August 18, 2011


The baby is slowing me down but the growth of my belly is not slowing at all. I'm big enough that I'm beginning to have doubts about how the last months of pregnancy will be on the farm. I've decided, however, to just take a deep breath and go with it. I'll deal with it as it comes.

We have 4 week old chicks in the brooder who are ready to move out to pasture to make room for new turkeys and a handful of ducks coming next week. (Oh my goodness, how are we going to feed all of these birds!!) These are Freedom Ranger chicks and we're loving them. We've raised them years ago and liked them a lot then but ended up sticking with the Cornish Crosses. They were also our first ever batch of broilers so we didn't know much. We have never had chicks this happy, healthy, hardy and active. So active, it's hard to capture them in photos.

For my animal notes:
There are 2 chicks that are tiny compared to the rest. Usually, we just see what happens. Sometimes they make it. I have a great book that has become my animal care bible called "Homeopathy in Organic Livestock Production" and I've just tried, for the first time, a remedy for 'runts' or those who don't seem to be growing. I've been using homeopathy on our animals for several years now with great results. I must say though, I have never had such trouble catching chicks like this. They're so darn fast I even had to use a net! I got one and gave it the remedy but quickly decided it wasn't worth putting the other one through the stress of chasing it down and catching it. But you know? I do believe the remedy has worked. I thought this one was on it's way out for sure. It had that look they we've come to know as a sure sign of imminent death and I've never seen one bounce back from that. Ever. I also gave it a bit of egg yolk and raw milk from a syringe but I'm thinking the remedy is largely responsible. Amazing.

The young hens continue to do well and are laying like crazy.

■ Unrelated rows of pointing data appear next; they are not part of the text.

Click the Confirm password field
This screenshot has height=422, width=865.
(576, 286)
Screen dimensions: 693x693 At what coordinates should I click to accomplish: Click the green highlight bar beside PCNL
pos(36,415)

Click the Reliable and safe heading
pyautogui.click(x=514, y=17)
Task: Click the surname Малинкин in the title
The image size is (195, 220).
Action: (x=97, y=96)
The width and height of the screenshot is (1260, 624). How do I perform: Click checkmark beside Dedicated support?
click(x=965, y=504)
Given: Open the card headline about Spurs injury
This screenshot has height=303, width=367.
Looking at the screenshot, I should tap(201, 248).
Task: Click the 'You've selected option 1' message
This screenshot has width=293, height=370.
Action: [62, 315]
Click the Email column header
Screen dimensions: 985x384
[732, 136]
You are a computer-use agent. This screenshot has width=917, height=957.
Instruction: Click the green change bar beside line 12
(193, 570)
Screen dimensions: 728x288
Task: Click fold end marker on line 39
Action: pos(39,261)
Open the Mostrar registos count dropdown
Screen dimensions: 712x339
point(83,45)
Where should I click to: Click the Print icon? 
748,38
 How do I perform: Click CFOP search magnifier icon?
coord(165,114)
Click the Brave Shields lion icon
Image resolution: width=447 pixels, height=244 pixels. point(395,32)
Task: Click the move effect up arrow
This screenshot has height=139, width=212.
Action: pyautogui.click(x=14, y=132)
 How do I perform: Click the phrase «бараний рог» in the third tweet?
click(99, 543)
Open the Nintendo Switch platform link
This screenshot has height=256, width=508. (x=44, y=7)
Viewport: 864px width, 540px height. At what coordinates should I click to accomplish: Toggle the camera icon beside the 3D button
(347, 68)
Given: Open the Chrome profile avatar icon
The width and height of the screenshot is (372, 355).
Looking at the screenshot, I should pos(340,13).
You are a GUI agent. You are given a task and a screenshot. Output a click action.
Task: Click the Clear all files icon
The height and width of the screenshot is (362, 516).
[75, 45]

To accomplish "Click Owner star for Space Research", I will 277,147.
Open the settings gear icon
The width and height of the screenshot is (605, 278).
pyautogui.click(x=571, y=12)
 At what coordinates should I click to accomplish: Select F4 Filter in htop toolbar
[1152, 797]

They're happy and healthy. One flock is still in training in their eggmobile. Usually, in our experience, the rooster has helped them learn to go inside just before dark and get up on the roosts to sleep. This rooster, however, is not the sharpest tool in the shed. It even took him a few nights to get the hang of going in at dark and since the girls look to him as the example of what to do, we had some fun nights of rounding up and carrying 100 hens into the eggmobile and setting them on the roosts. They're all going inside on their own now but we still have some sleeping on the floor instead of on the roosts. These issues are a first for us. We've never had a flock with such trouble getting the hang of it but we're patiently working with them. They sure are laying well so we're happy.


Black Australorp

What? Haven't you ever seen a red leghorn eating fennel?

Barred Rock

More Araucanas

And the most favorite Araucana of all, Miss. Lucille (and the baby bump)

As I've mentioned, grain prices have risen this year making raising poultry a bit more difficult and unfortunately, our reliable source is not working out as the wet, wet Spring has made it impossible for a decent grain crop. There is much worry around here about where the next batch of grain will come from but we're trying to stay positive that all will be well.

On the vegetable side of the farm . . . we are approaching week 10 of the CSA which marks the halfway point. How did that happen? We are knee deep, no - make that elbow deep in beautiful heirloom tomatoes. I hope we still see them as beautiful in another few weeks. Last year we sleepily canned tomatoes until the wee hours but are finding that with 2 pregnant mamas in the mix, we just don't have the energy this year so we're having a harder time keeping on top of things. Luckily the rest of the gang has stepped in to help.

The CSA shares are bountiful and just beautiful right now, overflowing with greens, herbs, cucumbers, zucchini, peppers, eggplant, beets, tomatoes and more.

August, in all it's craziness, hard work and 14 hour days, is a beautiful month.